Madame Dumirail rentra dans le salon, décidée à suivre les avis de son conseiller, en se montrant aussi maternellement bienveillante pour Jeane que par le passé, et en témoignant d’une telle froideur envers San-Privato, qu’il s’abstînt désormais de toute visite. Elle le trouva s’entretenant avec la jeune fille ; l’animation de son teint, l’expression résolue, presque hautaine, que prirent ses traits à l’aspect de sa tante, frappèrent celle-ci de surprise, et Jeane lui dit soudain d’une voix brève et ferme :

— Ma tante, permettez-moi de vous adresser une question.

— Parle, mon enfant, — répondit affectueusement madame Dumirail, fidèle aux recommandations de son conseiller, — parle, je t’écoute.

— Est-il vrai que vous vous proposiez de recevoir M. Delmare ?

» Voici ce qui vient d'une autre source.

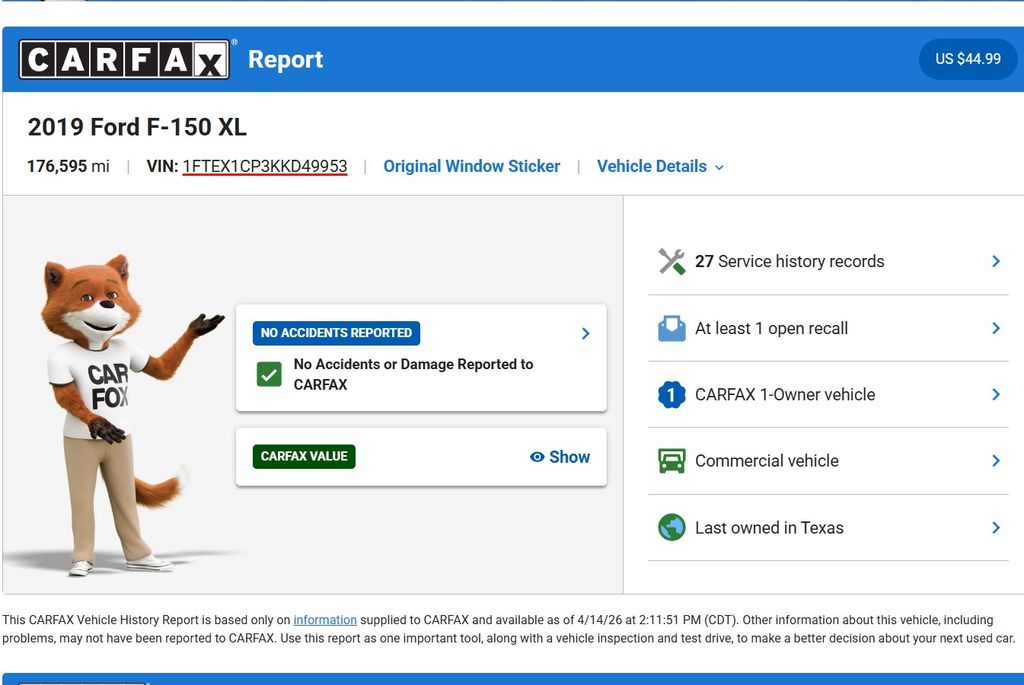Click the globe Last owned icon

click(672, 528)
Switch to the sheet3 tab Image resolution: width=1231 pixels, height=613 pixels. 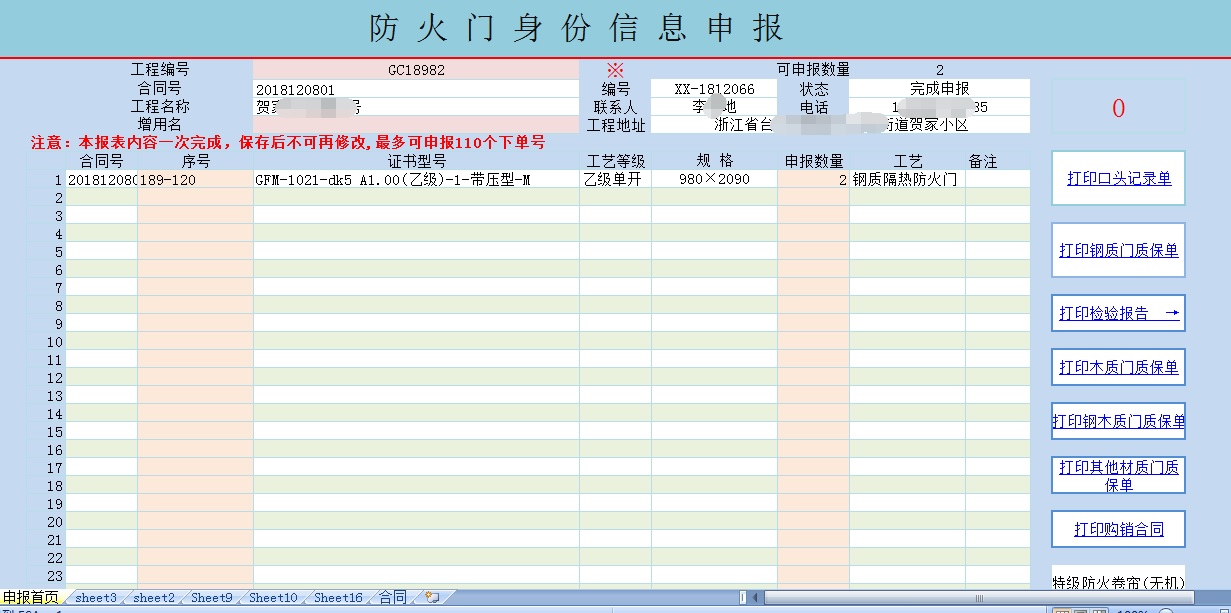point(96,598)
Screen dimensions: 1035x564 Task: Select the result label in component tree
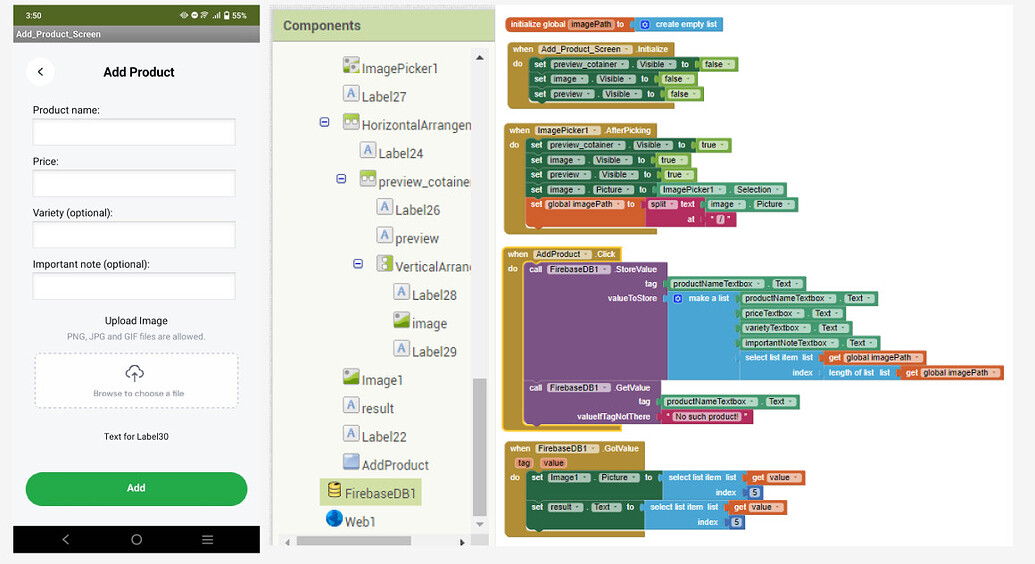[x=377, y=408]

— Il se peut qu’il vienne me voir quelquefois, et le sujet de ses visites est tellement grave, que…

— Ma tante, — reprit Jeane interrompant madame Dumirail avec un accent de reproche amer, — me faut-il donc vous rappeler que cet homme a tué mon père ?

— Je comprends, je respecte tes scrupules, — reprit doucement madame Dumirail ; — mais il m’est impossible de renoncer aux visites de M. Delmare. Tu resteras dans ta chambre lorsqu’il viendra chez moi…

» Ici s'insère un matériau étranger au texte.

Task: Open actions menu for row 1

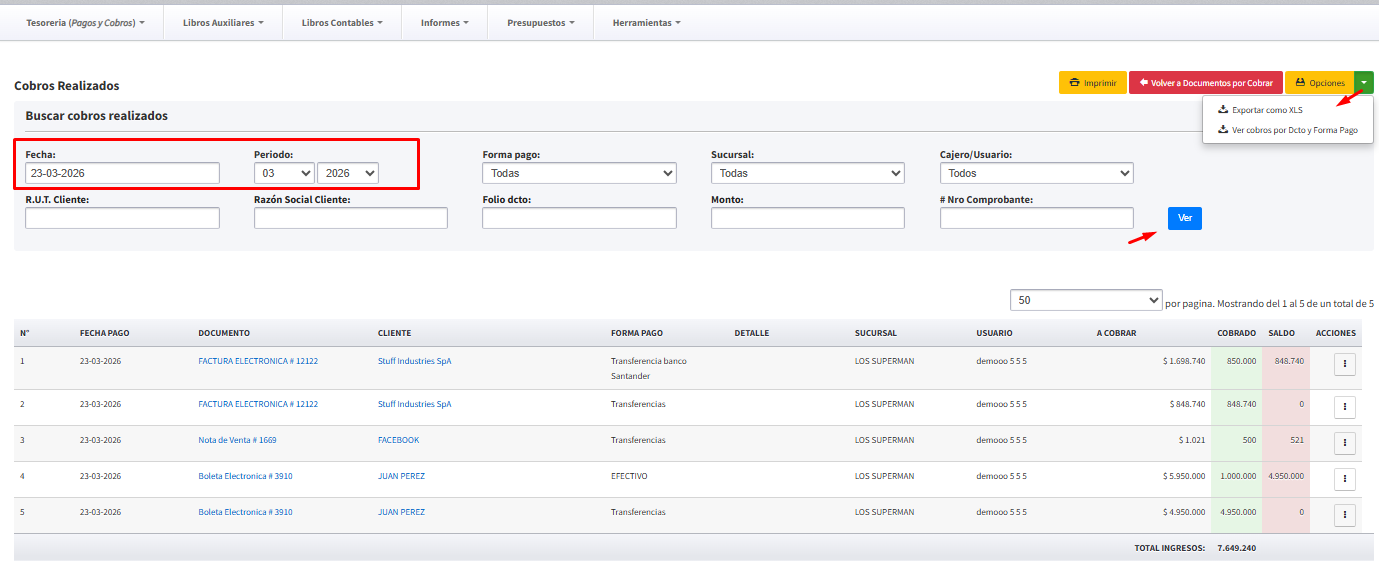Action: 1345,365
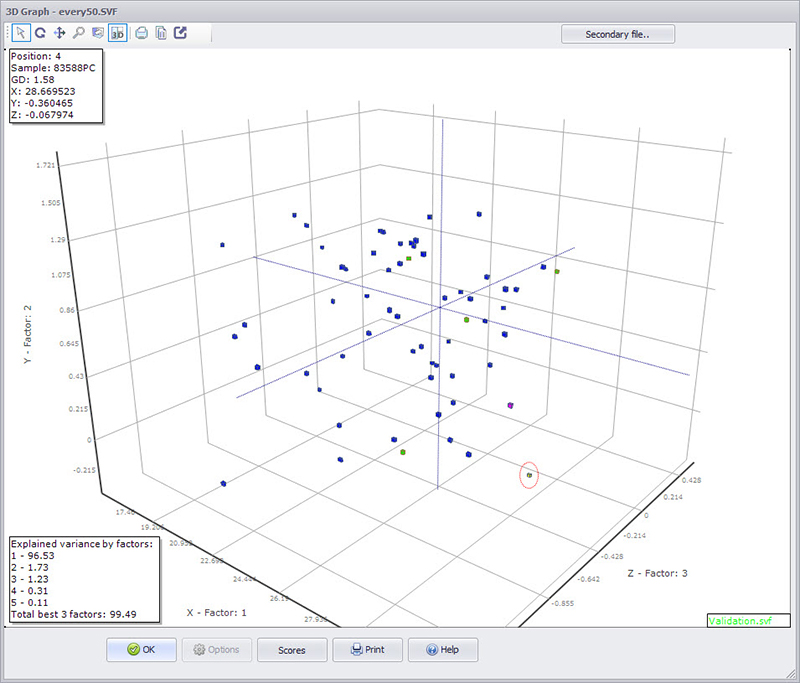Click the Options button
Image resolution: width=800 pixels, height=683 pixels.
point(215,649)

La jeune fille échangea un regard d’intelligence avec San-Privato. Tous deux d’ailleurs paraissaient surpris et contrariés de la modération de madame Dumirail : ils comptaient évidemment sur sa vivacité pour engager une discussion irritante. Jeane reprit d’un ton sardonique et de plus en plus agressif :

— Je vous sais du moins gré, ma tante, de votre remarquable esprit d’équité ; il me sera permis de me réfugier dans ma chambre pendant que vous vous livrerez à votre penchant amical pour le meurtrier de mon père. La morale est nouvelle : c’est à la victime de fuir modestement les regards du bourreau, c’est à moi de me cacher humble et confuse, et, qui sait ? repentante peut-être, devant l’homme qui m’a faite orpheline !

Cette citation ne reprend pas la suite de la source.